Расширение знания причинно-следственных отношений в развитии патологических сдвигов позволяет во многих случаях направленно воздействовать на «узловые» звенья развития процесса, стволовые ветви «древа патогенеза». Поскольку в организме все взаимосвязано, одна причина может порождать несколько следствий, каждое из них может в свою очередь стать причиной ряда вторичных (или третичных) патологических сдвигов и симптомов болезни. Патологический процесс приобретает «ветвящийся» характер. Стратегической целью рациональной фармакотерапии является поиск и применение средств для воздействия на ранние, по возможности, начальные механизмы («стволовые ветви») патогенеза – патогенетическая терапия. Фактически понятным вариантом патогенетической терапии является назначение биогенных или синтетических лекарств, возмещающих дефицит соответствующих метаболитов и регуляторов, ферментов больного организма. Такую терапию принято называть заместительной.
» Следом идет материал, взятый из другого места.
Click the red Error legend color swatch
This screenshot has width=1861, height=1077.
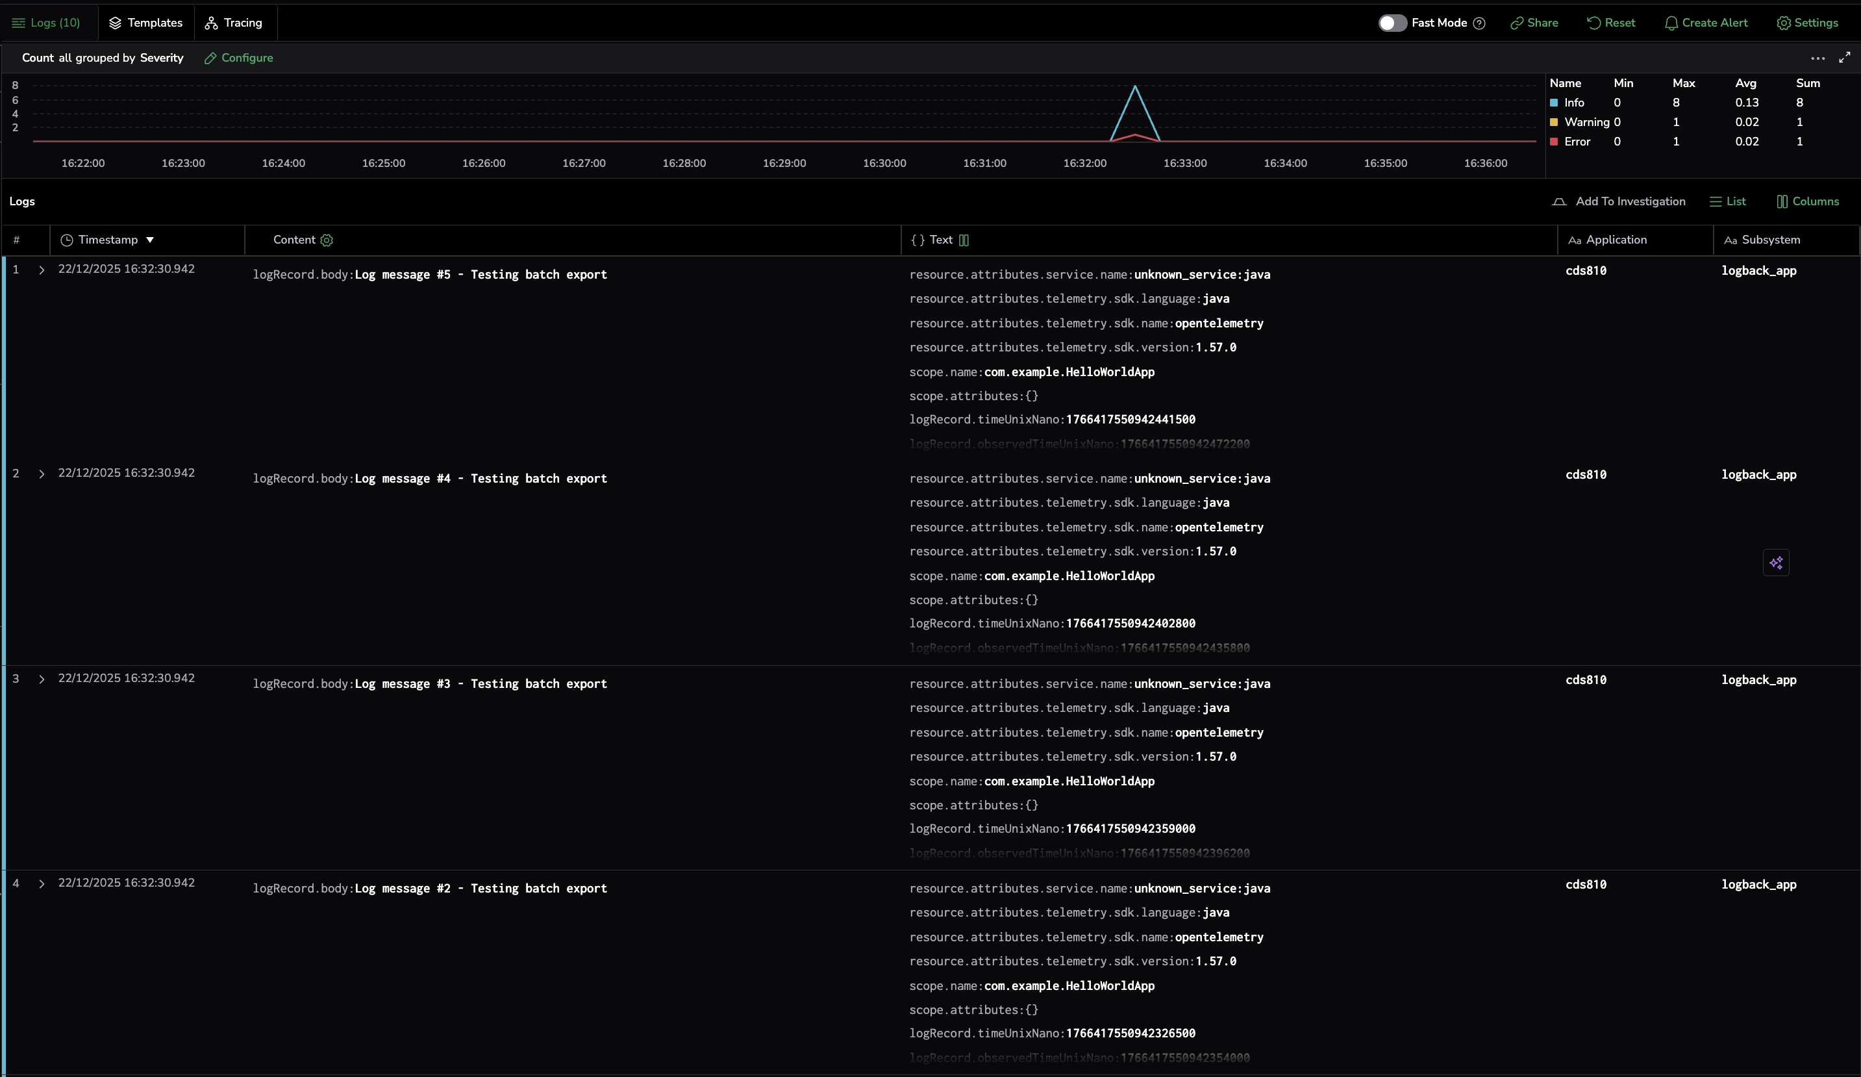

Однако идеалом фармакотерапии является возможность эффективного воздействия на причину болезни – этиотропная терапия. Медицина вооружена пока немногими этиотропными средствами, хотя они имеют исключительное значение. Это химиотерапевтические препараты, убивающие или останавливающие рост возбудителей инфекционных болезней и осложнений.

В отношении подавляющего числа неинфекционных заболеваний нет лекарств, которые бы устраняли причину будущей болезни и предупреждали ее развитие на начальной стадии, т. е. действовали как бы на «корни древа патогенеза», и арсенал медицины ограничен патогенетическими и симптоматическими средствами. Такое положение отражает неполноту наших знаний о причинах конкретных болезней и многообразие этих причин, часто в принципе не поддающихся устранению лекарственными веществами. Если принять во внимание, что медицинской статистикой зарегистрировано более 20 тыс. самостоятельных болезней (нозологических единиц), грандиозность задачи становится очевидной.